GIVEN INSTRUCTION: Arrange the entries from their first line through the line containing "click(1052, 36)" as a Markdown table with the columns n and Line, numbering each row and skipping blank lines. Leave the pictures out.

MATERIAL:

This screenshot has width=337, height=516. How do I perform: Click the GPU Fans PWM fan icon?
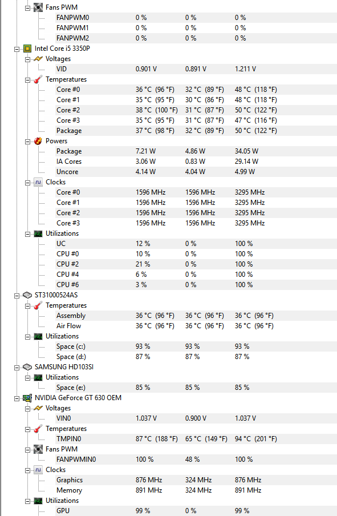[x=38, y=449]
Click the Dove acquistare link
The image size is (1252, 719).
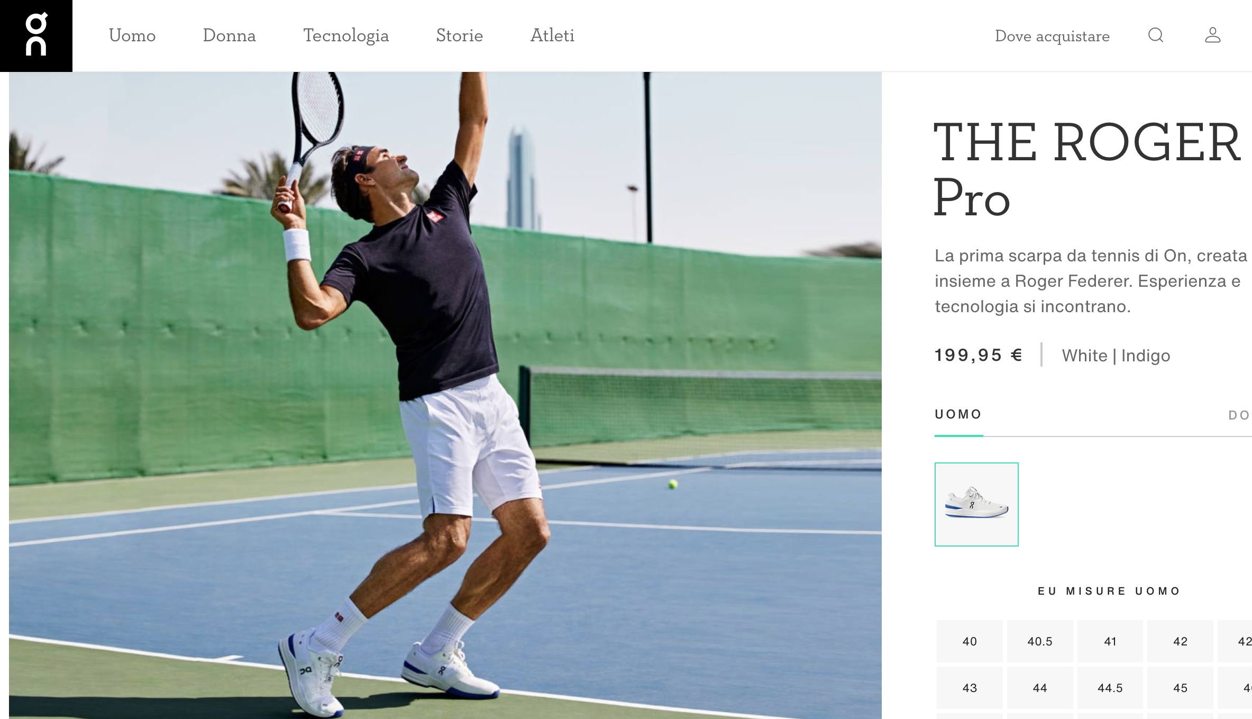click(1052, 36)
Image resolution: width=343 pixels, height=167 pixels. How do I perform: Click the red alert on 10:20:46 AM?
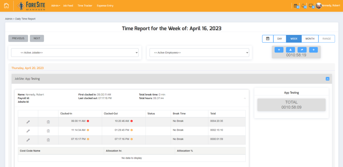pyautogui.click(x=132, y=121)
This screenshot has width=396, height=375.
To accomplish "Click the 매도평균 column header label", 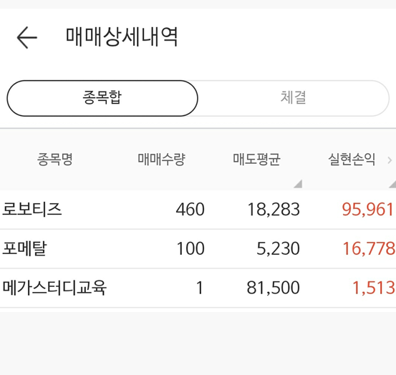I will [x=256, y=160].
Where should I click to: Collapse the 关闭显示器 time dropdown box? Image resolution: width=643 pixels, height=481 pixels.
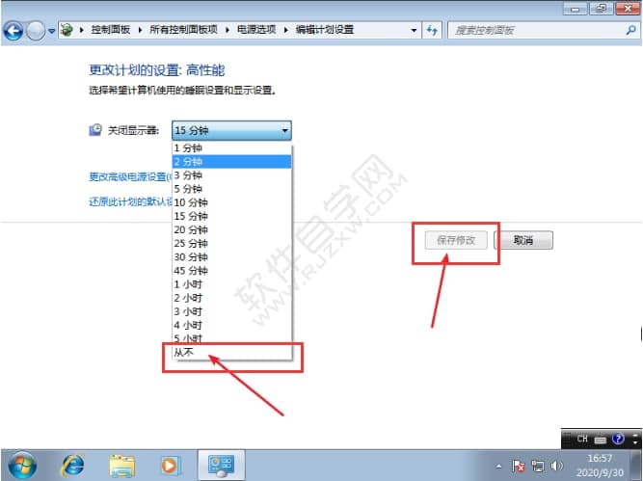click(231, 130)
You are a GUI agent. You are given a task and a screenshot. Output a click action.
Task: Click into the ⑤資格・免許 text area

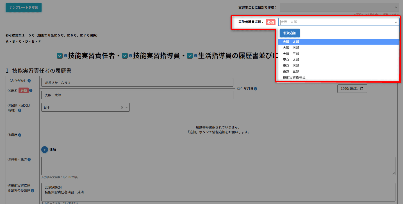tap(218, 166)
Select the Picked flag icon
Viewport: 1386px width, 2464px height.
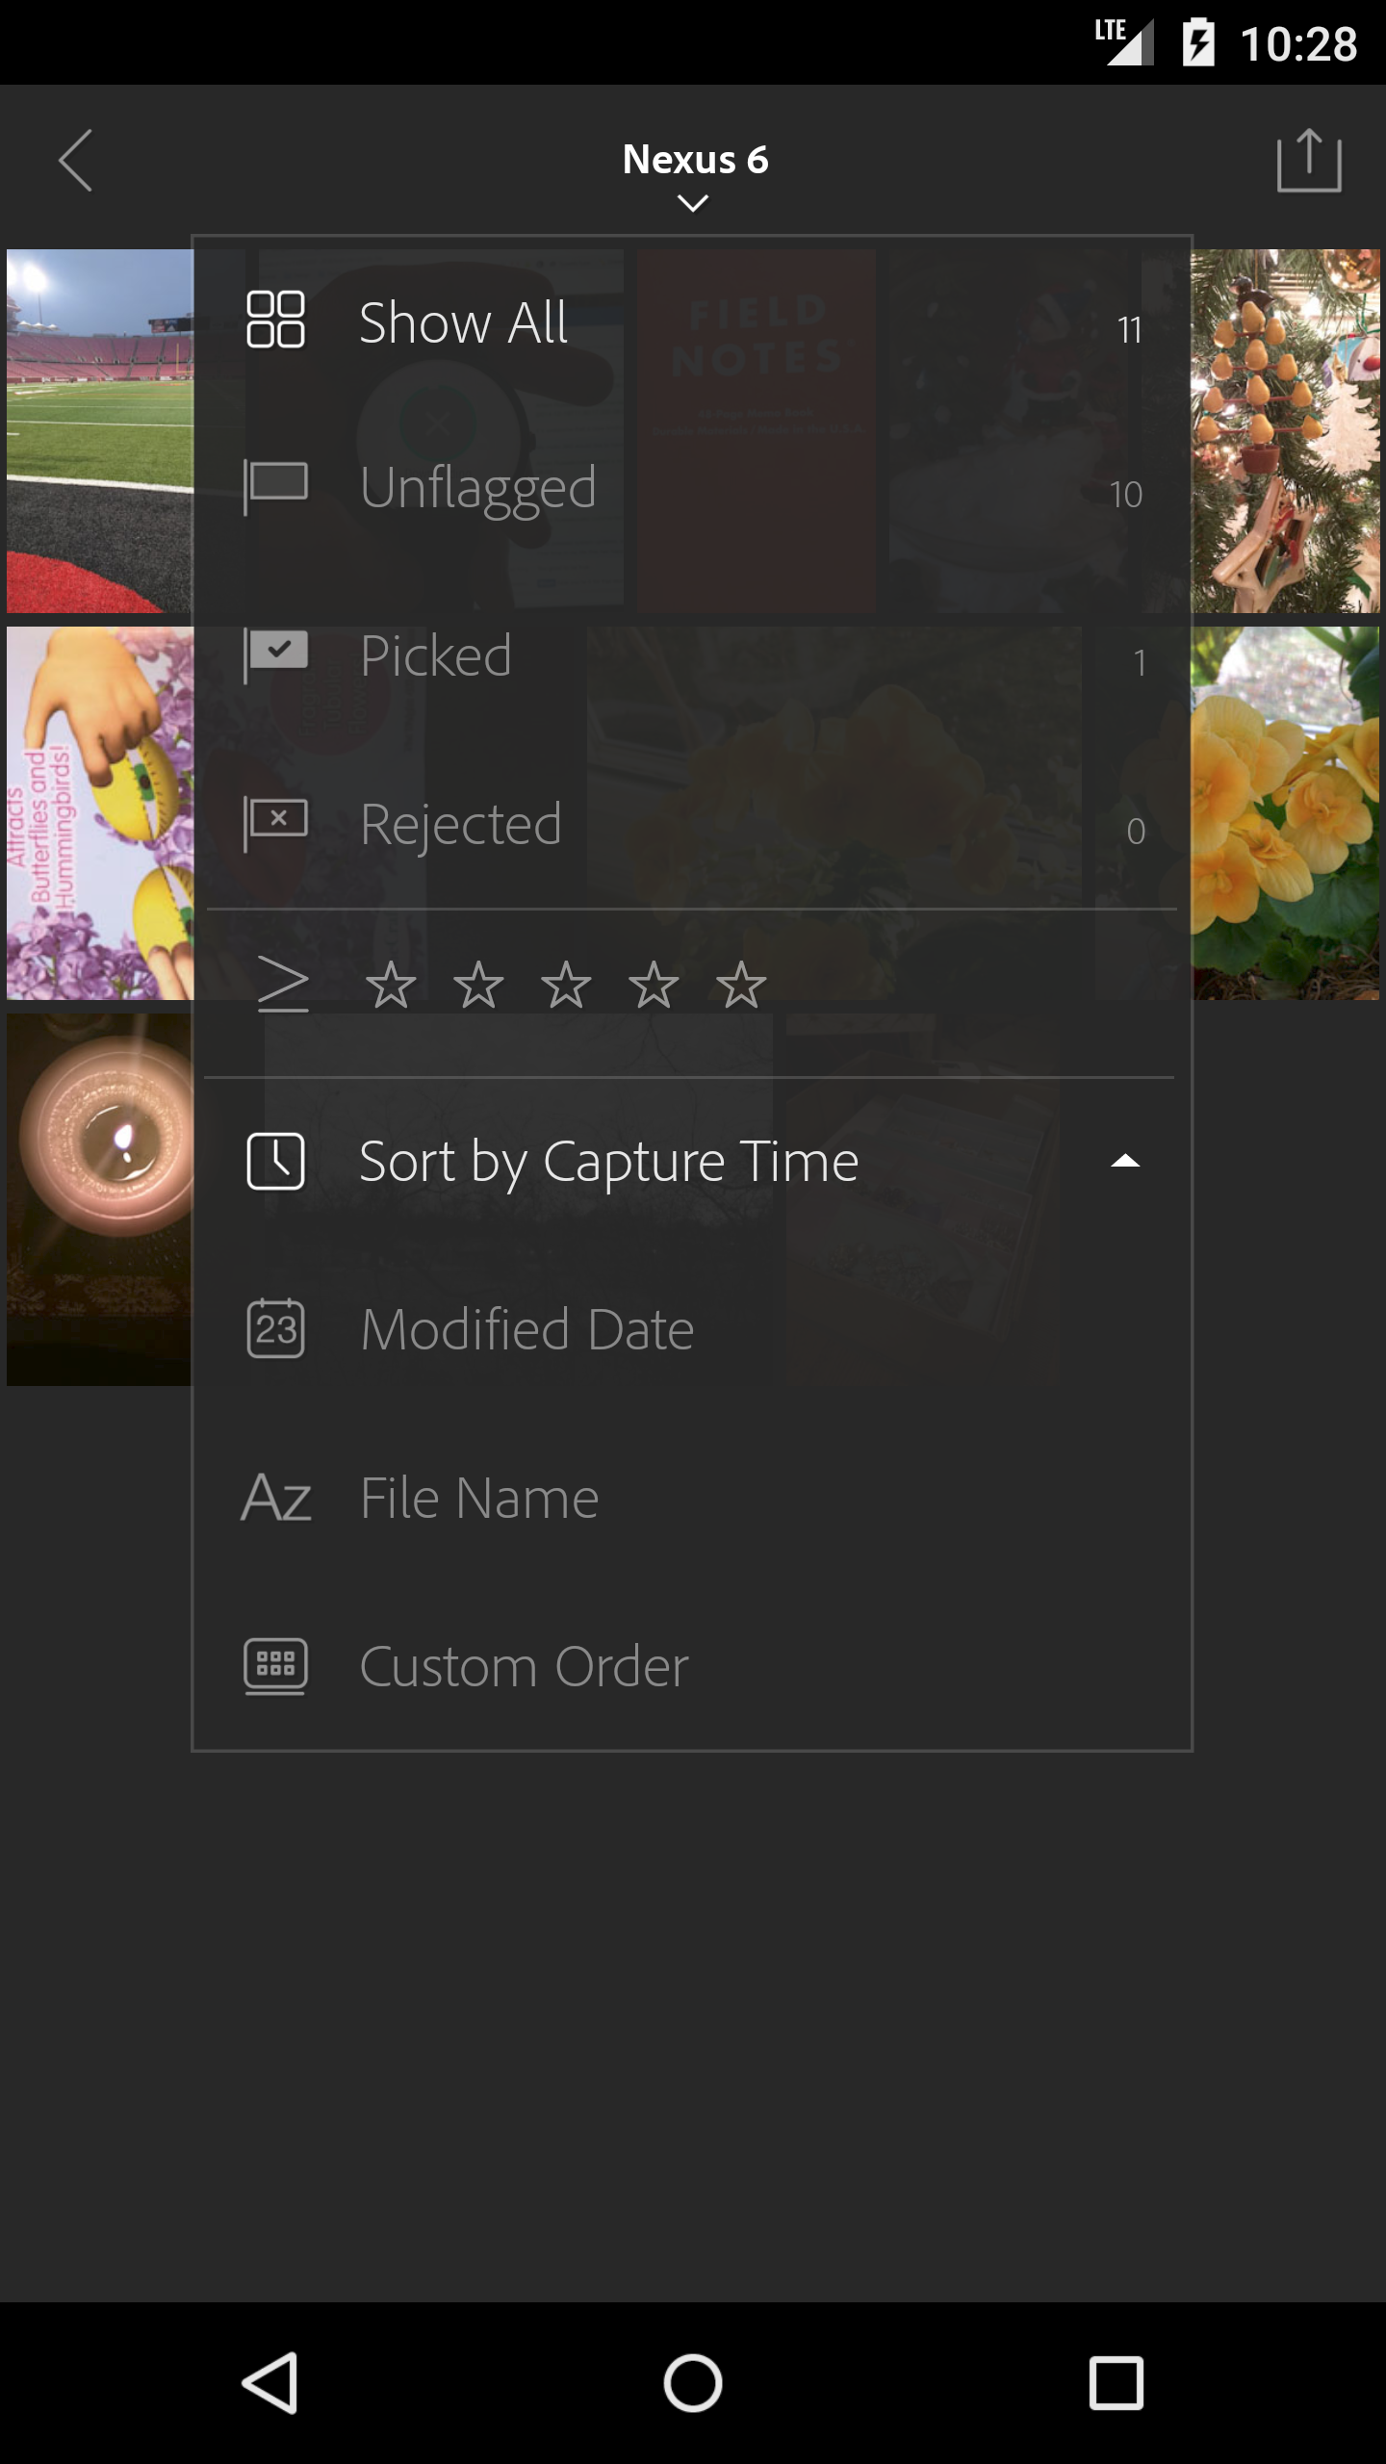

SOLUTION:
| n | Line |
|---|---|
| 1 | This screenshot has width=337, height=516. How do I perform: Click the GPU Fans PWM fan icon? |
| 2 | [x=38, y=449] |
| 3 | Click the Dove acquistare link |
| 4 | The image size is (1252, 719). |
| 5 | click(1052, 36) |